На кровати остались складки одеяла, не расправленные рукой Кисэки, как будто он только на минуту вышел из комнаты и вот-вот вернется.
Все это, по мысли профессора, должно помочь Кисэки «вспомнить» самого себя.
Но здесь не было цветка.
Глава 6
Записи К. К.
Тури попросила меня вести регулярные записи о моем самочувствии и самоощущениях. Не знаю, что именно она имела в виду, но отец говорит, что это поможет мне поскорее вернуться в строй.
Мне от этого не намного легче, но обещания надо выполнять.
Запись 1
По настоянию отца целый день пролежал в кровати. Чуть с ума не сошел со скуки. Был в шаге от того, чтобы начать плевать в потолок – в этот чертов чистый, безукоризненный потолок, – и начал бы, но только язык меня еще плохо слушается. Как и пальцы! Эту страницу пришлось несколько раз переписывать начисто, чтобы можно было разобрать хотя бы одно слово. Никогда не думал, что после гибернации так резко портится почерк.
Спросить у отца: может ли повторная гибернация вернуть мой каллиграфический почерк? Или, по крайней мере, нельзя ли заменить дневник на бумаге дневником на планшете. Нажимать клавиши было бы легче, чем снова и снова переписывать эти каракули.

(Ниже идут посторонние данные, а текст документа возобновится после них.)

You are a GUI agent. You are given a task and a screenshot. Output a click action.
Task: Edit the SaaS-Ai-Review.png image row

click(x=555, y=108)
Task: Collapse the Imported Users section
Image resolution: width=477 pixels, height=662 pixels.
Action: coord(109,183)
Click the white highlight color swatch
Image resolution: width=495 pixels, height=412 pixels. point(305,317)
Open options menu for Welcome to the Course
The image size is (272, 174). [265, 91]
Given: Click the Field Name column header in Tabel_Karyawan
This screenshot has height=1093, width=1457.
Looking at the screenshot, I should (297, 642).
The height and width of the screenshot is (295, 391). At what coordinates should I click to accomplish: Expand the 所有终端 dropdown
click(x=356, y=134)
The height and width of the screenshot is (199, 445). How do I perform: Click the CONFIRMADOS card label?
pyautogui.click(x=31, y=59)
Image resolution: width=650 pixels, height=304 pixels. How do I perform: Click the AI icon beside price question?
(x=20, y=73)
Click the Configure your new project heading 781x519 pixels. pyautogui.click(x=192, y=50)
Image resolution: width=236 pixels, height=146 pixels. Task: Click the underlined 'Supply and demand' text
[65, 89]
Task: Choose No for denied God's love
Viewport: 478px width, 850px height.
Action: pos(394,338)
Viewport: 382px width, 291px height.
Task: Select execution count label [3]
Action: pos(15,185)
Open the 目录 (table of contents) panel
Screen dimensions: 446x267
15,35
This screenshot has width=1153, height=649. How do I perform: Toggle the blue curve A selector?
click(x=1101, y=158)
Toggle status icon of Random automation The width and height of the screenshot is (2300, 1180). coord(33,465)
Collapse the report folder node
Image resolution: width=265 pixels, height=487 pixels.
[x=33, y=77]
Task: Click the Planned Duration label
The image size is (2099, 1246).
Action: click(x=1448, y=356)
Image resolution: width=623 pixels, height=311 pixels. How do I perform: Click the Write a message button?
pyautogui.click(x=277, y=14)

Спросить у Тури: не знает ли она, когда кончится мой постельный режим?
Запись 2
Отец доволен моим самочувствием. Теперь я могу не только лежать, но и сидеть. Чтобы мне было не так скучно, Тури принесла коробку чистой бумаги и несколько часов подряд учила меня делать оригами. Говорит, это поможет восстановить моторику пальцев. Выяснилось, что у меня нет никакого таланта к бумажным поделкам. Я изорвал целую кипу листов, но так и не сделал ничего, похожего на оригами.
Тури познакомила меня с парнем по имени Ренн Руа. Говорит, он помогал отцу вытаскивать меня с того света. Подозрительный тип. За все время, пока они были в моей комнате, не проронил и слова, только наблюдал за мной и шептал Тури: спроси его об этом, спроси его о том… Если он такой любопытный, почему бы ему не задать вопрос самому? Стоило мне указать на это, как он насупился и вышел вон. Я вовсе не хотел его обидеть, хотя… гм… почему-то совсем не уверен, что он не пытался оскорбить меня.
Тури говорит, у Руа непростой характер, и просит меня быть с ним помягче и поприветливее. Что-то мне подсказывает, что то же самое она сказала и ему. Она всегда была такой, сколько я ее помню. Избегает конфликтов.
Спросить у Тури: могла ли гибернация изменить мой голос. Стоит мне только открыть рот, как тут же возникает ощущение, что в комнате, кроме нас, есть еще кто-то третий.